The French Roman Catholic daily La Croix Tuesday cricitised “half-truths” contained in Vatican pronouncements on Pope John Paul II’s illness since he was taken to hospital with breathing difficulty.
Meanwhile a leading French newspaper, Le Monde, also weighed in against the “sin of idolatry” surrounding the 84-year-old pope, saying it believed he was now incapable of leading the Catholic Church.
The two papers said the pope’s appearance Sunday at the window of Rome’s Gemelli hospital for the traditional Sunday Angelus blessing had raised fresh worries.
“Between transparency and opacity, it seems that the most disturbing choice has been made - that of half-truths,” said
the editor of La Croix, Bruno Frapppat.
“The past week in Rome does not seem to match the response required in respect for the sick, respect for the truth and for the faithful who are being addressed.”
The Vatican had set up a communication system to play down the illness, Frappat said.

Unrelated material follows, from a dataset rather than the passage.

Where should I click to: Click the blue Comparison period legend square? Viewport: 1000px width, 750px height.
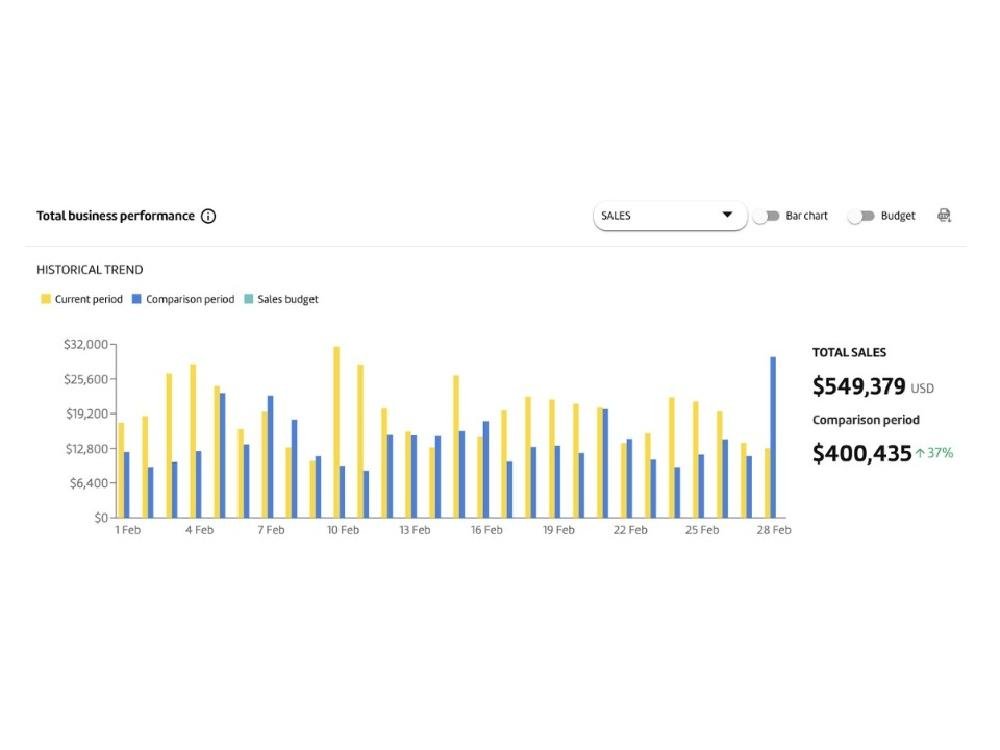tap(136, 299)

“But the device backfired on its creators because even if the picture (of the pope at his window) might have been reassuring, the inaudible character of the final blessing ended up having the opposite effect.”
Le Monde’s religious commentator, Henri Tincq, said “most of the ends of the pontificates have been marked by this stype of idolatry … with John Paul II the limit has been reached.”
“If the scene was set at Gemelli, it did not achieve its goal,” he wrote.
“The fiction that this man, at his limits, is still capable of ruling cannot last any longer.”
Despite the pope’s determination, his power had gradually been transferred to a small number of secretaries and cardinals, Tincq wrote.
“Why not leave him his status of iconic symbol and the right to end his days in peace?” while setting up “collegiate structures” to govern the Church, the commentator suggested.